The reply should consist solely of the lines from the one that holds "For every named" through the last line of the material, reproduced exactly; no pictures belong in it.

--- Supplied records Enclosed Below ---

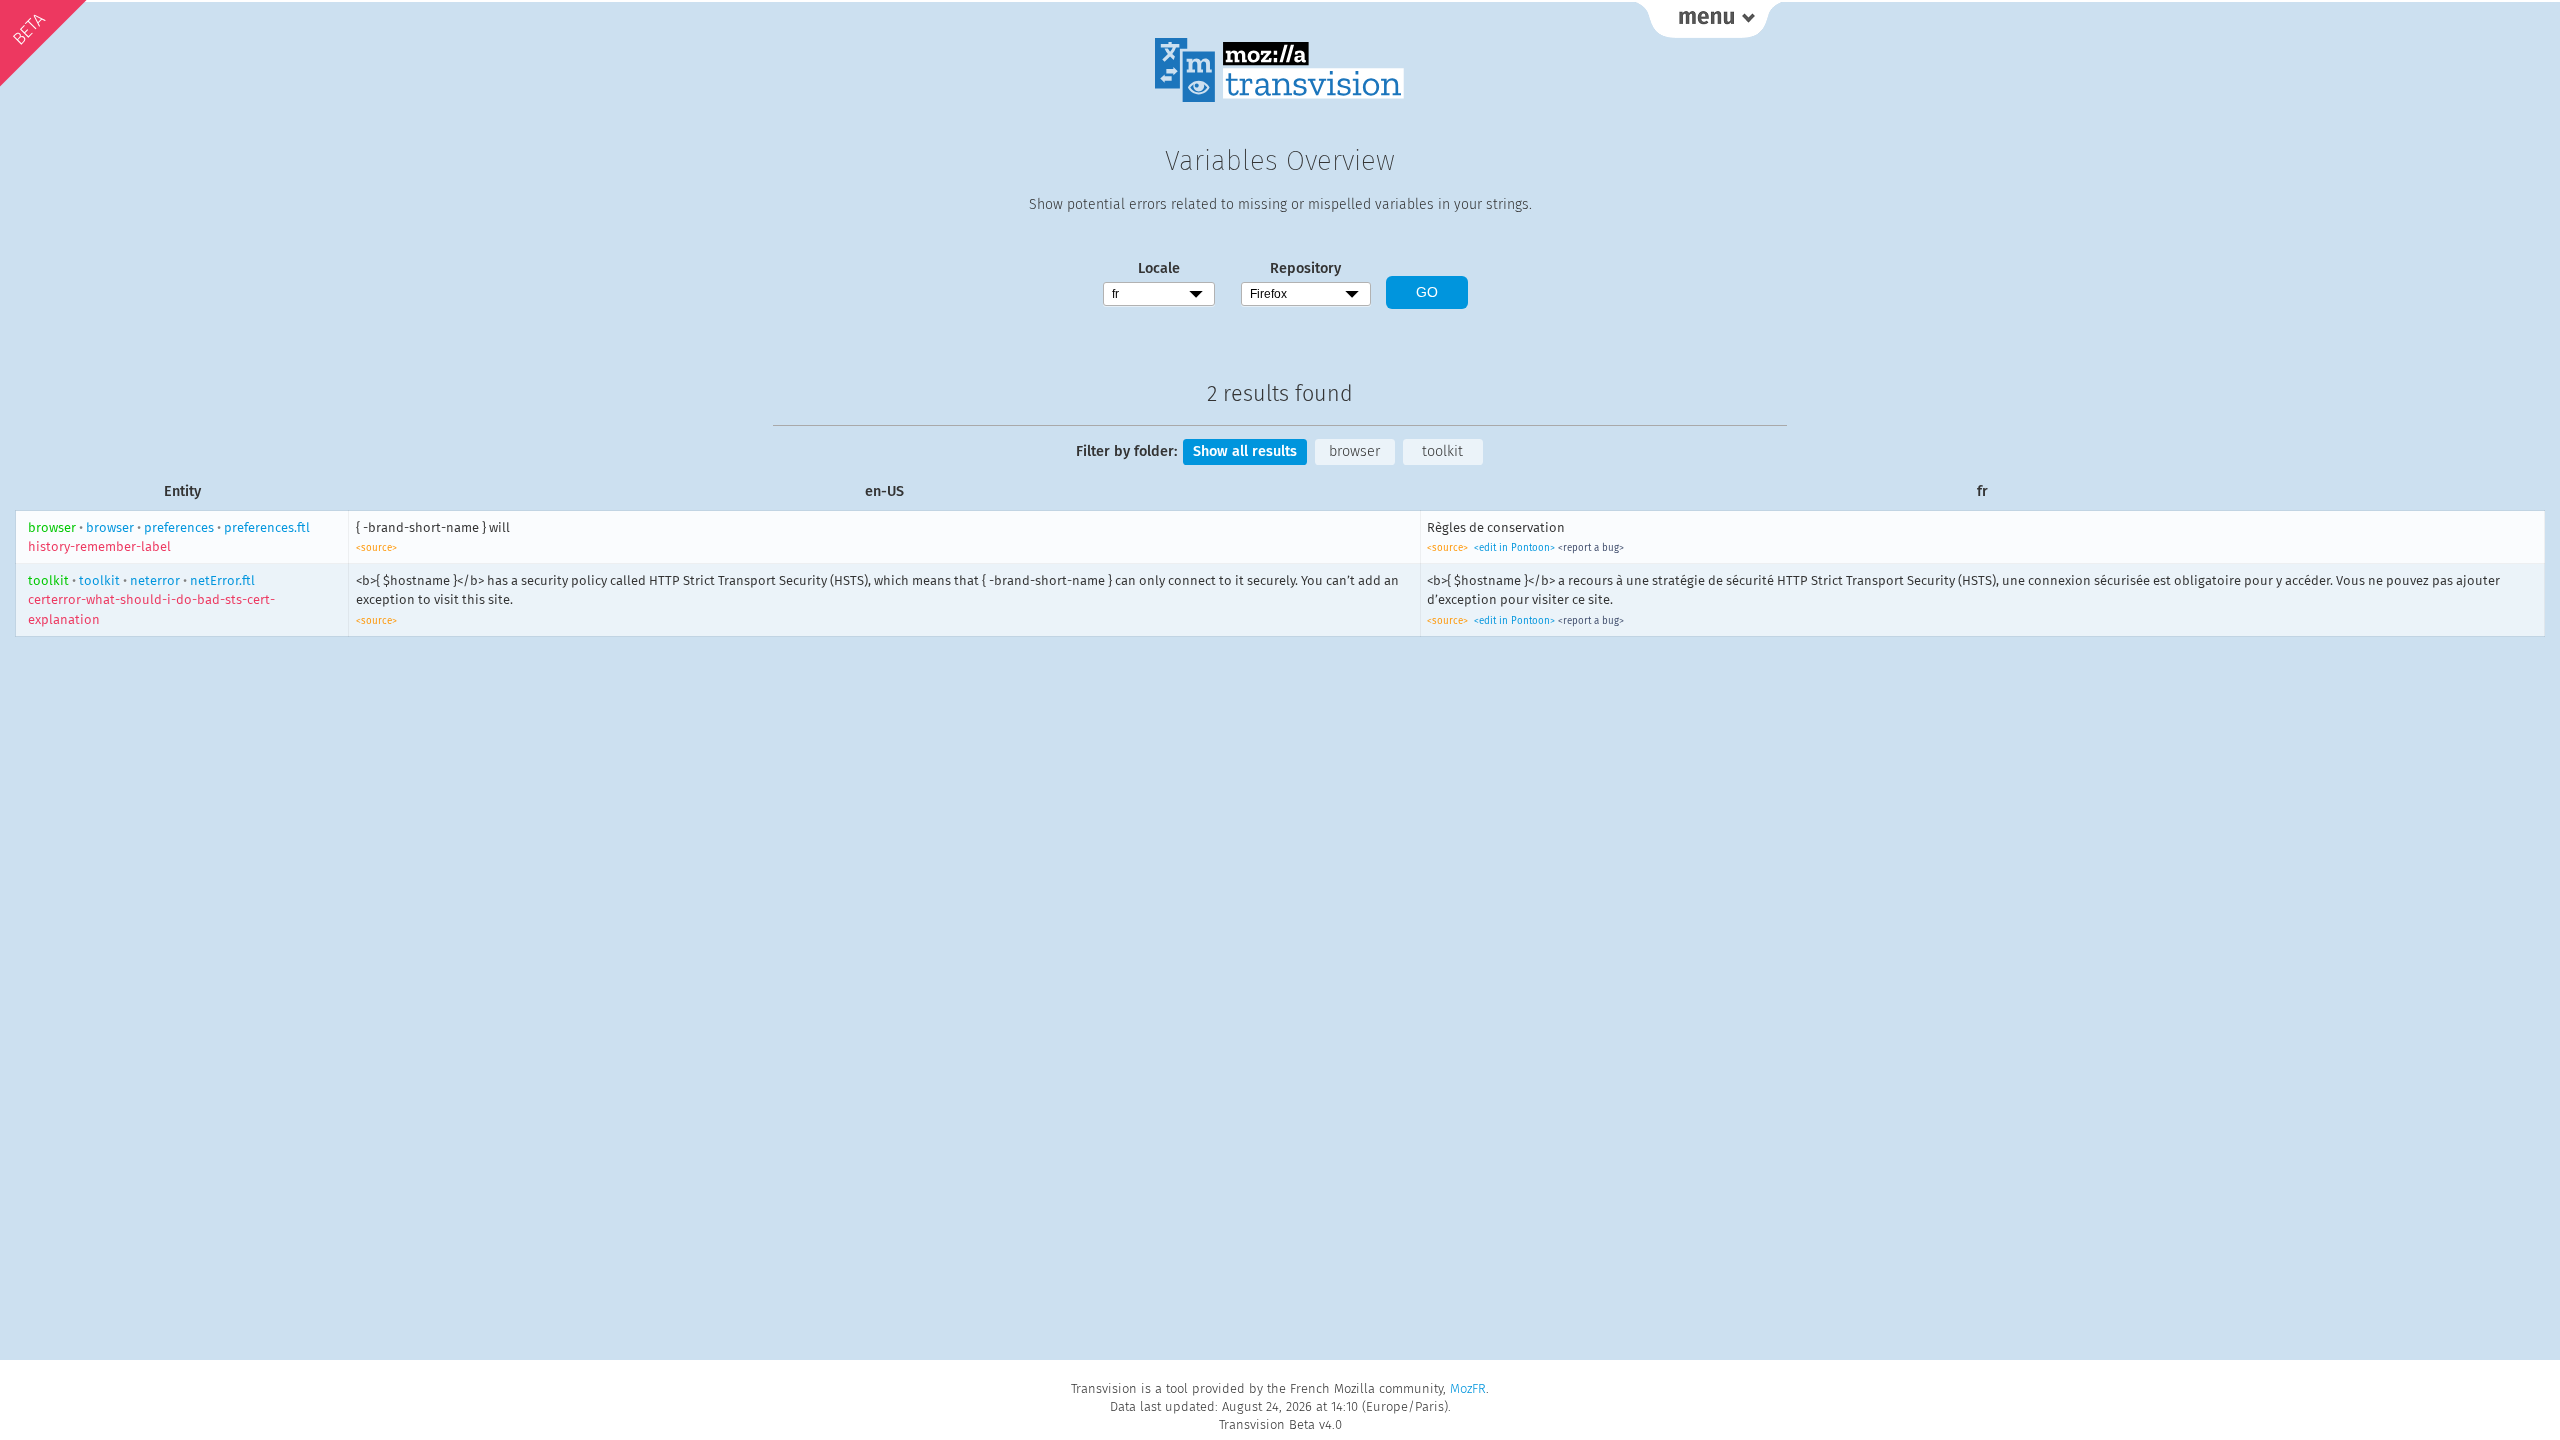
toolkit (1442, 451)
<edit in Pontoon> (1514, 548)
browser (1354, 451)
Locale (1159, 268)
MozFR (1468, 1388)
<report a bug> (1591, 548)
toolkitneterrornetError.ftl (151, 600)
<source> (376, 548)
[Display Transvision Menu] (1708, 20)
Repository (1305, 268)
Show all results (1245, 451)
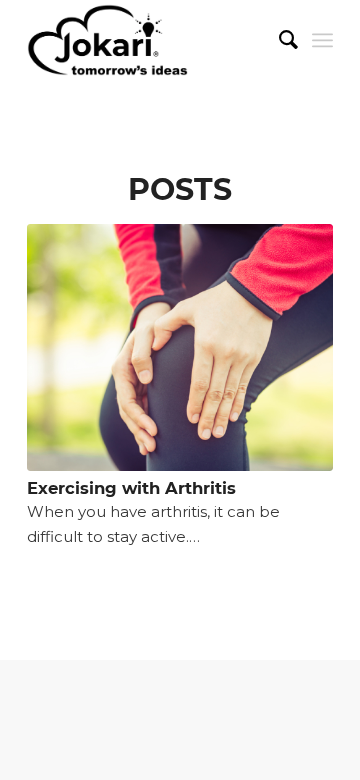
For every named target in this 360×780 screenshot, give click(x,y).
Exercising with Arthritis (131, 488)
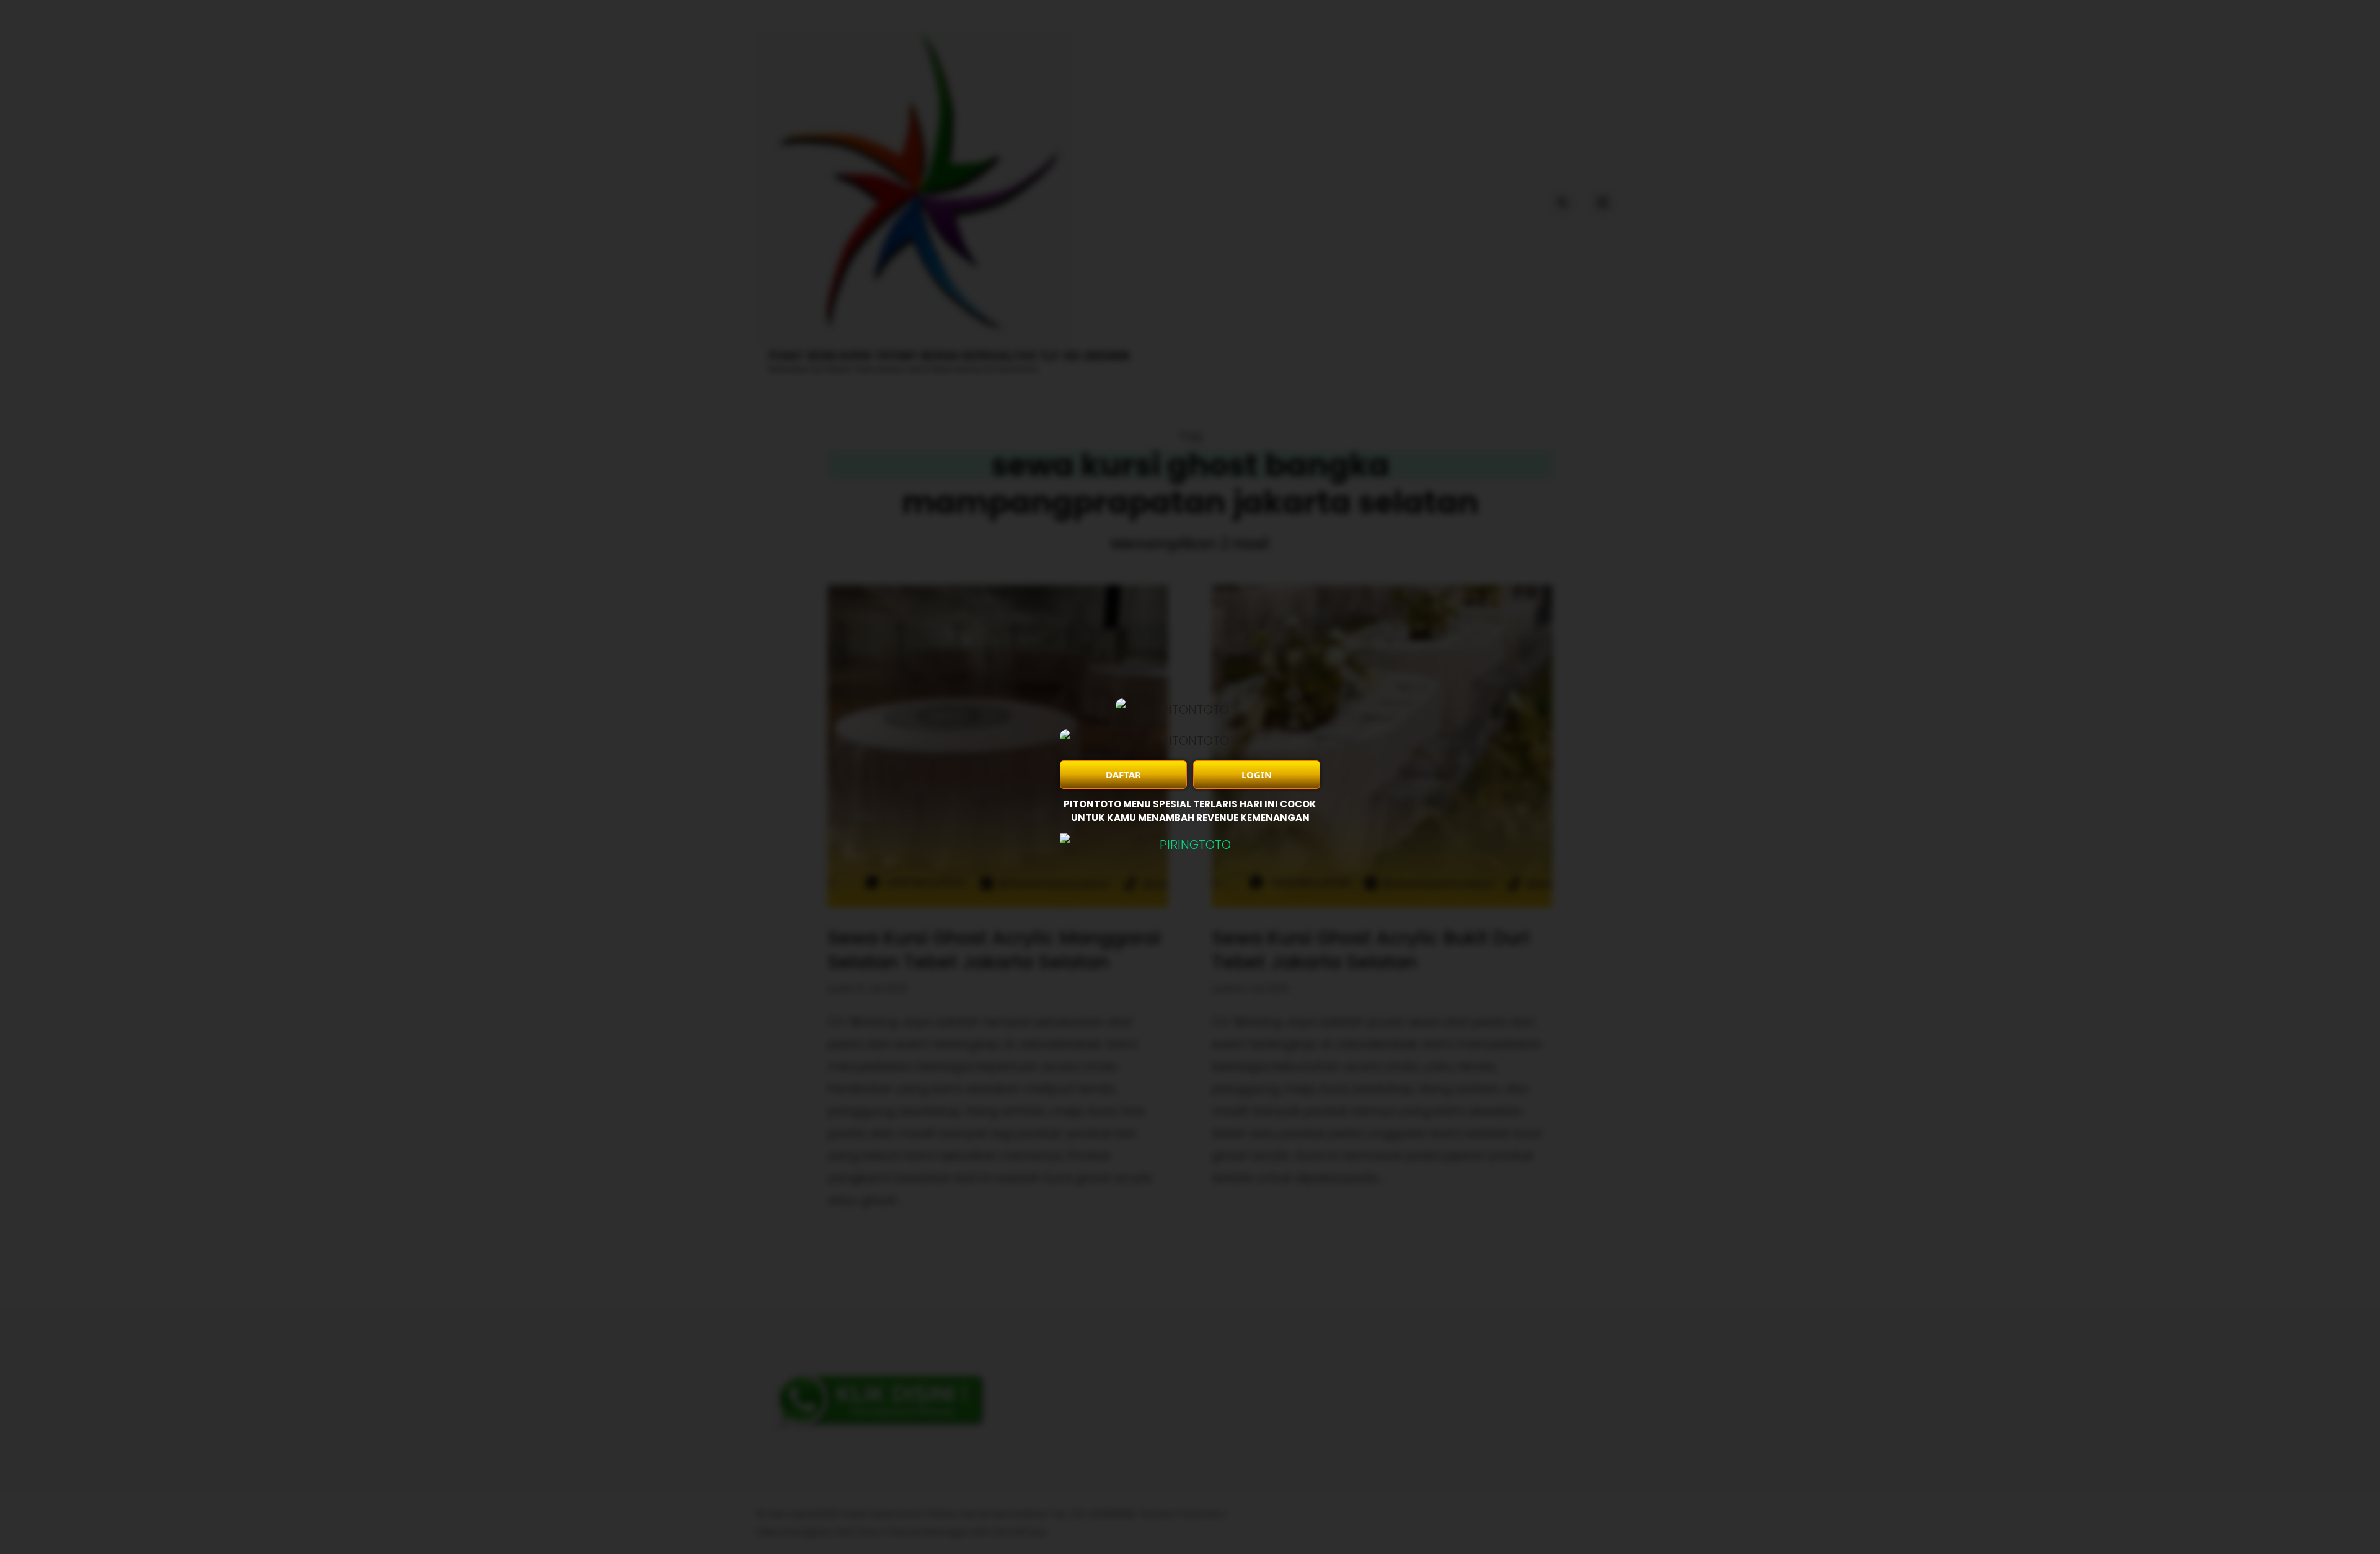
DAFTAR (1123, 774)
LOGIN (1256, 774)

--- End of Enclosed Supplied records ---

Problem solution
For every named target in this 360×780 screenshot, give click(x,y).
Exercising with Arthritis (131, 488)
DAFTAR (1123, 774)
LOGIN (1256, 774)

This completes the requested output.